### PASSAGE
_ _ _ _

Fairfield Township is a civil township of Lenawee County in the U.S. state of Michigan. As of the 2020 census, the township population was 1,661.

== Communities ==
- Fairfield is an unincorporated community at the junction of M-52 and Fairfield Road at . It was first known as Baker's Corners after the brothers Moses, Orin, and Joseph Baker bought land here in 1831–32. A post office named Baker's opened January 29, 1835, with Orrin Baker as the first postmaster. It was renamed to Fairfield after the township on April 13, 1842. The post office was discontinued July 15, 1921.
- Jasper is an unincorporated community on M-52 approximately one mile south of Fairfield at . The first European settler was Andrew Millet, arriving in 1824. A post office was opened June 18, 1874, with Henry Ferguson as the first postmaster. The ZIP code for the Jasper post office is 49248. The Lake Shore and Michigan Southern Railway had a depot in Jasper on its Morenci branch. The station was at first known as Fairfield.
- Ridgeville is a historical locale at the junction of Arnold Highway and E. Ridgeville Road at . A post office opened December 9, 1898, and operated until November 29, 1902.
- Weston is an unincorporated community at the junction of Sand Creek Highway and W. Weston Road at . Ezra Cole was the first European settler of Weston in 1835. Initially known as Oakford, a post office opened with that name on July 27, 1854, with Northright Knapp as the first postmaster. On June 15, 1869, the post office was renamed Weston after professional pedestrian Edward Payson Weston. The ZIP code for the Weston post office is 49289. The Lake Shore and Michigan Southern Railway had a depot in Weston.

== Geography ==
According to the United States Census Bureau, the township has a total area of 42.0 square miles (108.7 km^{2}), all land.

== Demographics ==
As of the census of 2000, there were 1,756 people, 621 households, and 481 families residing in the township. The population density was 41.8 PD/sqmi. There were 666 housing units at an average density of 15.9 /sqmi. The racial makeup of the township was 97.49% White, 0.11% African American, 0.57% Native American, 0.06% Asian, 0.63% from other races, and 1.14% from two or more races. Hispanic or Latino of any race were 3.87% of the population.

There were 621 households, out of which 38.0% had children under the age of 18 living with them, 67.8% were married couples living together, 6.4% had a female householder with no husband present, and 22.4% were non-families. 19.5% of all households were made up of individuals, and 9.2% had someone living alone who was 65 years of age or older. The average household size was 2.81 and the average family size was 3.22.

In the township the population was spread out, with 29.4% under the age of 18, 7.7% from 18 to 24, 27.6% from 25 to 44, 24.3% from 45 to 64, and 11.0% who were 65 years of age or older. The median age was 37 years. For every 100 females, there were 99.8 males. For every 100 females age 18 and over, there were 95.1 males.

The median income for a household in the township was $42,900, and the median income for a family was $47,330. Males had a median income of $35,690 versus $24,259 for females. The per capita income for the township was $17,496. About 2.7% of families and 4.8% of the population were below the poverty line, including 6.0% of those under age 18 and 4.2% of those age 65 or over.

_ _ _ _

### GIVEN ENTRIES
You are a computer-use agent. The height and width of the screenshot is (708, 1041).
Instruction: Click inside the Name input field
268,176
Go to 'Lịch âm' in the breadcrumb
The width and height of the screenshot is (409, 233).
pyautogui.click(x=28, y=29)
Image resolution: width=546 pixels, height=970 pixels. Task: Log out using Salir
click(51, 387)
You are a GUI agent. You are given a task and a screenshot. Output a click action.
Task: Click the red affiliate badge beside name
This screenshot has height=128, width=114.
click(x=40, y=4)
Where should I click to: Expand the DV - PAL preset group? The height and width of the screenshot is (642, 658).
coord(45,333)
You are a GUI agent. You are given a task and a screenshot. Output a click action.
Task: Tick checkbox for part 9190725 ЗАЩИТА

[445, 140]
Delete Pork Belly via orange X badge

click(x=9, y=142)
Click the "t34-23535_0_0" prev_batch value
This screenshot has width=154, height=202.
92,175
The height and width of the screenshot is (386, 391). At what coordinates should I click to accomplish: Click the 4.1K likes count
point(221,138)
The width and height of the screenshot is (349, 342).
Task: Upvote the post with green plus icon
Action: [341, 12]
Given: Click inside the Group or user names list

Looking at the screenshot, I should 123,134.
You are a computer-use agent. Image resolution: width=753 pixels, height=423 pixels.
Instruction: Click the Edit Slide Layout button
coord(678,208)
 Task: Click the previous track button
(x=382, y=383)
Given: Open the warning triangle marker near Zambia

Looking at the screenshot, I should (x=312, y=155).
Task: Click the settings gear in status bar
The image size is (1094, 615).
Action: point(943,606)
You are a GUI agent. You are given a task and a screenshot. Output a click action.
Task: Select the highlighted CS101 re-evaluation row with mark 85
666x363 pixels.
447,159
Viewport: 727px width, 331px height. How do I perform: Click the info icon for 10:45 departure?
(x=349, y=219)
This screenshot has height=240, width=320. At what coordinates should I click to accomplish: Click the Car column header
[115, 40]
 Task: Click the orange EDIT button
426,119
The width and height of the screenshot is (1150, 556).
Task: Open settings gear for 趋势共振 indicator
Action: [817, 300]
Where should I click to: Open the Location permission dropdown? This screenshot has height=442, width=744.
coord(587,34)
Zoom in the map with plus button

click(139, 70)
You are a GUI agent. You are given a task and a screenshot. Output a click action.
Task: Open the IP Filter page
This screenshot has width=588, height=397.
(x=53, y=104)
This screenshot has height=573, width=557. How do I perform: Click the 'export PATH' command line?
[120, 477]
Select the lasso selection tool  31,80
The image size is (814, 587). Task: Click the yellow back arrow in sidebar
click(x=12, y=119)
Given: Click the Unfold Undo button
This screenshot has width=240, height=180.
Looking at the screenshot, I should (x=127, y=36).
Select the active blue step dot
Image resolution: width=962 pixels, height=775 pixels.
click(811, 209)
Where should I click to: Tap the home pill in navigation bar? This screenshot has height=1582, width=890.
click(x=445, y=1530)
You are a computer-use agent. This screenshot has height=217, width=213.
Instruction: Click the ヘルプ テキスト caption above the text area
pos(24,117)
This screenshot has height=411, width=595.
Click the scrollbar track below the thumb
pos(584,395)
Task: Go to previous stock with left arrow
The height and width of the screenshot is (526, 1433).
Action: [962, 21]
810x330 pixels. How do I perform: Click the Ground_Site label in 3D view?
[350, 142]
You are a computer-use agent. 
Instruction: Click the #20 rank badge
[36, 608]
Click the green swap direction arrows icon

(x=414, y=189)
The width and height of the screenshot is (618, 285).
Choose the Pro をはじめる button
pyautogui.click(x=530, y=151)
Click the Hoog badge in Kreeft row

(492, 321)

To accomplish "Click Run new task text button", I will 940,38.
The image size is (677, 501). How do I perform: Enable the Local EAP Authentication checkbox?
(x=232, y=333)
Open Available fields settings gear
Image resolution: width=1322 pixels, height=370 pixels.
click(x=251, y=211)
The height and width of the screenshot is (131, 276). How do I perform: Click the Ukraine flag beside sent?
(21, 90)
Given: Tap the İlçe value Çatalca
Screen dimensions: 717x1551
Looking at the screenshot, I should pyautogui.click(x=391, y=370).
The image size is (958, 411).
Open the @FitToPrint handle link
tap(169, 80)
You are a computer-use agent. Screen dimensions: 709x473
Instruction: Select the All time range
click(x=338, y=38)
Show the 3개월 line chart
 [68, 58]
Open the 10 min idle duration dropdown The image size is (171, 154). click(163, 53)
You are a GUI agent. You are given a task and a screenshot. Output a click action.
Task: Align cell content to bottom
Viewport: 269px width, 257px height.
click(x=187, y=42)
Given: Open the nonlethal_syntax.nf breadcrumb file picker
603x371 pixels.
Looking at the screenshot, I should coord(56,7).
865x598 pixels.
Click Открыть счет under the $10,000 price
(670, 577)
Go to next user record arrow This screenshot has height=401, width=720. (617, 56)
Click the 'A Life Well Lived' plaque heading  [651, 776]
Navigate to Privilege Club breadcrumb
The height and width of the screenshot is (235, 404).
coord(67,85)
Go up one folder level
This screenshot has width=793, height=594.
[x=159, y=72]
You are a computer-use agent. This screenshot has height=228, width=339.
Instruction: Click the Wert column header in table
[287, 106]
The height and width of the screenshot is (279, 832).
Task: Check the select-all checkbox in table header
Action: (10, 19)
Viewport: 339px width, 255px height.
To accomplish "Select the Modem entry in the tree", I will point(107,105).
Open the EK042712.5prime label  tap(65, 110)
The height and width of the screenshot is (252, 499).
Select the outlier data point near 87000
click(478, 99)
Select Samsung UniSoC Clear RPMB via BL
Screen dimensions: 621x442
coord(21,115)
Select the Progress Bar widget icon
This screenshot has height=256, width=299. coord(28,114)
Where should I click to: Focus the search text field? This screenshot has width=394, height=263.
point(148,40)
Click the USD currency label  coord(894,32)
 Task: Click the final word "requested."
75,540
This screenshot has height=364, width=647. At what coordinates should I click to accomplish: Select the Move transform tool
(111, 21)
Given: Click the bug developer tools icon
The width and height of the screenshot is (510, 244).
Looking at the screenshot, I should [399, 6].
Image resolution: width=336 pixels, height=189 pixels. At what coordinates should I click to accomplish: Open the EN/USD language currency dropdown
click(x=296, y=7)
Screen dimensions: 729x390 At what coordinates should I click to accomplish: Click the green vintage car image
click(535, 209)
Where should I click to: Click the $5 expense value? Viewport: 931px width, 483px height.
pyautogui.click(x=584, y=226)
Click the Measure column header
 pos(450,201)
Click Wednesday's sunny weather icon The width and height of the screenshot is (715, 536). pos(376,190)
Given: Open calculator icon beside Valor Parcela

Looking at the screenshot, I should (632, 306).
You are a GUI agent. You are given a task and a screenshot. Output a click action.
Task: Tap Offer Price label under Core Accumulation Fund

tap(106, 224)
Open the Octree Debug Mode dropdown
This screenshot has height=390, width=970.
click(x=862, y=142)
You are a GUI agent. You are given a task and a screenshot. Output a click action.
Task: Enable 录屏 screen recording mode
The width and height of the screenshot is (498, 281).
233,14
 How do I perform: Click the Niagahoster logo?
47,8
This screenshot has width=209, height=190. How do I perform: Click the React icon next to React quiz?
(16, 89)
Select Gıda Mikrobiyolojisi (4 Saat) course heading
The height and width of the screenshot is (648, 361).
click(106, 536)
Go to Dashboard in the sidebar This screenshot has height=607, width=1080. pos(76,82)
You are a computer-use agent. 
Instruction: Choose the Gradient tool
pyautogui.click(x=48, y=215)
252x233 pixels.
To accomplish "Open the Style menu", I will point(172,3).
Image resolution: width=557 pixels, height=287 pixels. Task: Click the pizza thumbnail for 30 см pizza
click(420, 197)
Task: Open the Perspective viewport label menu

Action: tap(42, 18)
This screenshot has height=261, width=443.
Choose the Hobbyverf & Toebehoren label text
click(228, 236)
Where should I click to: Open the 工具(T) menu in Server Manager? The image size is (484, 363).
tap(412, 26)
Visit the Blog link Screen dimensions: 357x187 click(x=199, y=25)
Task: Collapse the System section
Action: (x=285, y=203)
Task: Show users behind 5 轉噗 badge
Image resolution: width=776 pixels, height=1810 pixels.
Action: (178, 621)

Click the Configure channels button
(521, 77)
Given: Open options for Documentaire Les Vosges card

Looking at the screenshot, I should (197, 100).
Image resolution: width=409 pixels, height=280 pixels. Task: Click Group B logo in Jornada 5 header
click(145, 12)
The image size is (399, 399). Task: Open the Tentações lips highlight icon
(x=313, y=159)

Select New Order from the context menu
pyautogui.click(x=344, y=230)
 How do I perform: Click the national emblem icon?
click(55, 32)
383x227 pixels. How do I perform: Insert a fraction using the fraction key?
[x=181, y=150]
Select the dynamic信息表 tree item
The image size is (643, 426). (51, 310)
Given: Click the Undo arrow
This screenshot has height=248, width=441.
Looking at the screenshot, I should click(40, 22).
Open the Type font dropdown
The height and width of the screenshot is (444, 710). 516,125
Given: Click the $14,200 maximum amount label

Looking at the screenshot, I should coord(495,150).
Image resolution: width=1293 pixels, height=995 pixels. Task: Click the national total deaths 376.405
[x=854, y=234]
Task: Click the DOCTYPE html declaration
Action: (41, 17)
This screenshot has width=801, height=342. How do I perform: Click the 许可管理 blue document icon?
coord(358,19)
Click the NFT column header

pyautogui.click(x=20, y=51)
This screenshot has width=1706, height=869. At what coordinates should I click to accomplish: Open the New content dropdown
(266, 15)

_ _ _ _

### APPLY WHAT YOU READ
1/ Answer these from the Fairfield Township text:
(a) In what year did Andrew Millet arrive in Jasper?
(b) What is the township's total area?
(c) What was the median income for a household in the township?
2/ In the Fairfield Township text, take everything from "There were 621" down to "were 95.1 males.". Rename "median age" to "typical age" and write that stretch out again.

### ANSWERS TO THE PROBLEMS
1/
(a) 1824
(b) 42.0 square miles (108.7 km^{2}), all land
(c) $42,900

2/
There were 621 households, out of which 38.0% had children under the age of 18 living with them, 67.8% were married couples living together, 6.4% had a female householder with no husband present, and 22.4% were non-families. 19.5% of all households were made up of individuals, and 9.2% had someone living alone who was 65 years of age or older. The average household size was 2.81 and the average family size was 3.22.

In the township the population was spread out, with 29.4% under the age of 18, 7.7% from 18 to 24, 27.6% from 25 to 44, 24.3% from 45 to 64, and 11.0% who were 65 years of age or older. The typical age was 37 years. For every 100 females, there were 99.8 males. For every 100 females age 18 and over, there were 95.1 males.